Wyeth Regulatory Woes Continue

The regulatory problems at Wyeth continue. The US Food and Drug Agency announced that it issued an approvable letter for Tygacil (Wyeth’s tetracycline-like antibiotic) to treat community acquired pneumonia (CAP). Apparently, FDA regulators want more data on the effectiveness and safety of Tygacil in severe cases of CAP and additional information on possible liver toxicity.

Tygacil, an intravenously administered antibiotic, won FDA approval in 2005 to treat adults with complicated intra-abdominal infections and complicated skin and skin-structure infections. Tygacil had about $138 million in sales last year; falling far short of the projected $500-$800 million in annual sales that it was expected to yield when it was first brought to market.
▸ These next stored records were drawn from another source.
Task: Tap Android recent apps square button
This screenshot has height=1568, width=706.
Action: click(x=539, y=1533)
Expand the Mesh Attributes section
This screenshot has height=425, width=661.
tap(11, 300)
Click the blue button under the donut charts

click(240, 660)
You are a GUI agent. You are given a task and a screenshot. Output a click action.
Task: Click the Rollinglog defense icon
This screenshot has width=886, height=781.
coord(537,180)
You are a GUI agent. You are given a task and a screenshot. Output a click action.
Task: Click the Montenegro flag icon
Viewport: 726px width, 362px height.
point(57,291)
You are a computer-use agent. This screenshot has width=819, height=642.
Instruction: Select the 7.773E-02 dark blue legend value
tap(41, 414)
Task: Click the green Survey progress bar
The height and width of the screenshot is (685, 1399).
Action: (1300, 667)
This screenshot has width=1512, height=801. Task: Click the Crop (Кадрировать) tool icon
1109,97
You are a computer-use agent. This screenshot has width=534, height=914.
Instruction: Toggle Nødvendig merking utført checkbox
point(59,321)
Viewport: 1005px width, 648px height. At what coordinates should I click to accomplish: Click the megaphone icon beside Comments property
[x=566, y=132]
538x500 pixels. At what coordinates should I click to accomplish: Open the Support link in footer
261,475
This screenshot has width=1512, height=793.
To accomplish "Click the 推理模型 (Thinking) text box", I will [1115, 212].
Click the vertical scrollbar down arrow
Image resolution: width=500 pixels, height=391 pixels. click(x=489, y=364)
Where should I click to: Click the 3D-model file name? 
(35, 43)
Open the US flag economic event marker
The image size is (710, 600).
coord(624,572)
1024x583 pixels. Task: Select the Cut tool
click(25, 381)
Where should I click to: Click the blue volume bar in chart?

If Wyeth gains approval for CAP, expect Tygacil sales to soar.

In other regulatory news, FDA granted Wyeth “fast-track approval” for a new version of its market-leading pediatric pneumococcal vaccine called Prevnar. The new 13-valent formulation will provide protection against 13 different pneumococcal serotypes. The older version only provided protection against 7 serotypes. Wyeth hopes to complete its filing for pediatric use of the new Prevnar vaccine in early 2009. Prevnar is Wyeth’s second-leading product with sales of about $2.5 billion in 2007.  

The new Prevnar vaccine will likely go head-to-head with GlaxoSmithKline’s new 10-valent pneumococcal vaccine  called SynflorixTm which is in late stage clinical development and is currently being reviewed for marketing approval in the EU. Unlike Wyeth’s vaccine, SynflorixTm  was found to be effective in protecting against otitis media (ear infections) caused by Haemophilus influenzae.

Until next time,

Good Luck and Good Job Hunting (avoid Collegeville, PA)!!!!!!!!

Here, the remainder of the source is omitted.